Los primeros hombres en la luna. H G Wells


Primeros hombres en la lunaLlevo años queriendo leer esta novela. Más o menos desde que vi la película en una tarde de Agosto o quizá de domingo (cuando eran infinitas y profundamente aburridas, por lo menos en el siglo pasado). La Película era El primer hombre en la luna (1964) de Nathan Juran. Tardé años en descubrir que estaba basada en una novela de .

Lo siguiente fue encontrar una traducción. La que encontré es de las más terribles que me he echado a la cara últimamente, quizá tenía que haberlo leído en inglés. A parte de construcciones antiguas, que era algo de esperar, me he encontrado frases sin sentido, rebuscadas, errores gramaticales, letras equivocadas,… parecía una mezcla de una traducción de los años 40 – 50 y un OCR no muy fino. Es cierto que después de los dos primeros capítulos ya ni te das cuenta, pero has de superar el umbral de entrada.

La historia me pareció bastante fresca. Siempre me enfrento a Wells con un cierto recelo ya que algunas de sus novelas son auténticos manifiestos de socialismo utópico y rompen el poco ritmo que las historias pudieran tener.

En este caso nos encontrados con dos personajes. Un arruinado Mr. Bradford, hombre de negocios que se ve obligado a retirarse al campo a escribir obras de teatro mientras espera tiempos mejores. Y Dr. Cavor, adinerado y abstraído científico. Bradford trabará amistad con Cavor debido a la mala costumbre que tiene este de hacer ruidos mientras piensa y un paseo ritual que lo lleva frente a la ventana de Bradford distrayéndolo se su labor. Mientras Bradford intenta disuadir a Cavor de que realice estos paseos se entera, con gran dificultad, del descubrimiento que persigue el científico: un material que no se viera afectado por la gravedad. Bradford enseguida le ve el potencial económico del descubrimiento y se empeña hasta que consigue asociarse con el científico.

Los personajes que presentan un gran contraste. Por un lado el científico brillante que persigue el conocimiento por si mismo, completamente inconsciente de las consecuencias que pueda acarrear. Por otro la mente práctica que identifica rápidamente las oportunidades que se le presentan, y que tampoco atiende a las consecuencias que esto pueda acarear.

Ambos se empeñan que crear un objeto que demuestre que tal material es posible y diseñan una esfera con un ingenioso sistema de cortinillas por el que pueden controlar que zonas de esta se ven afectada por la gravedad y consecuentemente guiar su movimiento. Y como el movimiento se demuestra andando el siguiente paso será un viaje a la luna.

Al llegar, se encuentran con que está amaneciendo y de pronto la luna estalla en actividad. Los ríos de aire se evaporan, los hielos se licuan, las plantas crecen, los animales ocultos en el interior de la luna salen a disfrutar del día y con ellos los pastores selenitas.

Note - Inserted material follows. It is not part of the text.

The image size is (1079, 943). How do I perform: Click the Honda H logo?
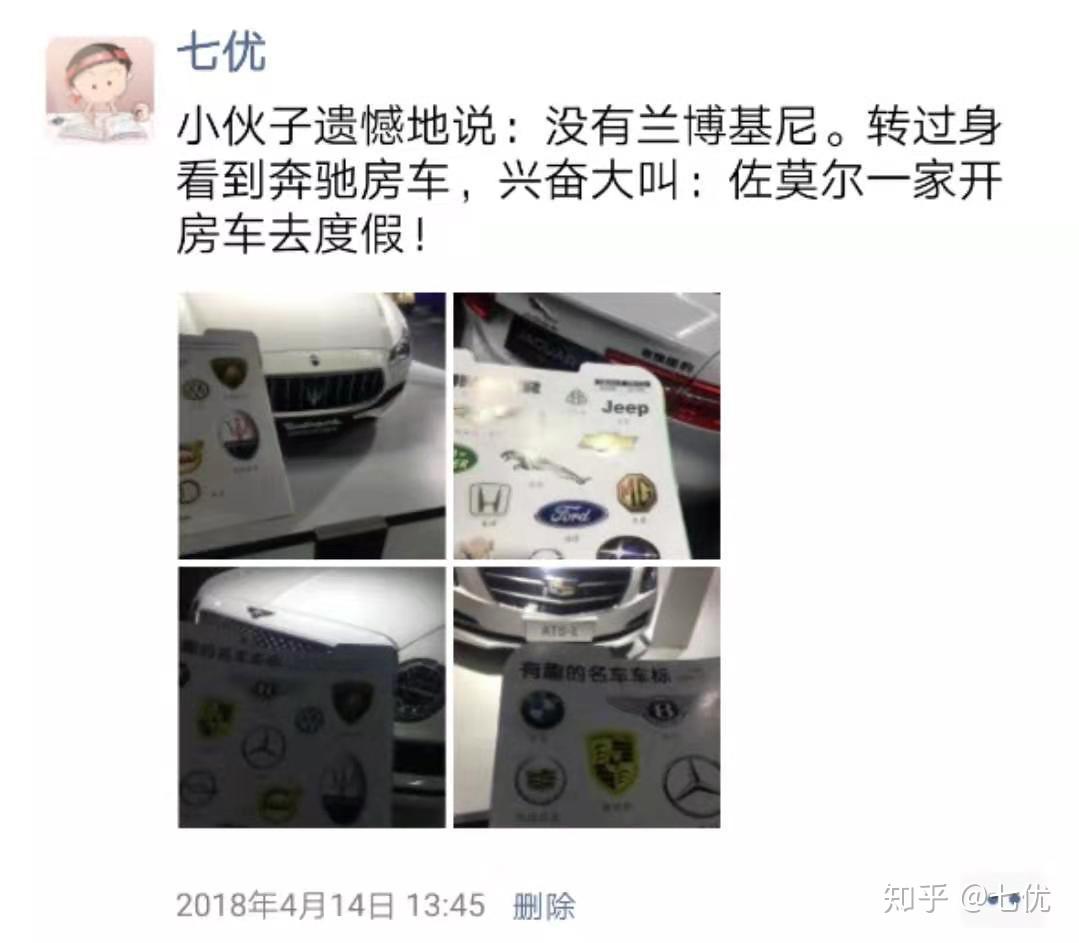490,498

Nuestros protagonistas se ven atrapados y consiguen escapar después de una gran discusión sobre como afrontar la experiencia. Aquí se vuelve a poner de manifiesto la diferencia de caracteres los protagonistas por un lado Cavor que busca conocer mejor a los selenitas a pesar del trato que le dan, por otro lado Bradford que oscila entre la depresión y la violencia asesina, que busca volver a casa a toda costa y mas desde que ha descubierto que el metal del que están hechas sus cadenas es oro. Aparece una nuevo protagonista, la raza selenita, que se irá descubriendo como una sociedad altamente especializada e industrializada en la que los individuos están completamente adaptados a su función y educados para cumplirla, llegando al punto en que se deforma y mutila a los individuos para adaptarlos a las necesidades de su trabajo y se les duerme y arroja al suelo mientras no son necesarios.

La novela no deja de ser una crítica a determinadas actitudes de las personas y la sociedades contado de una forma llevadera y hasta entretenida.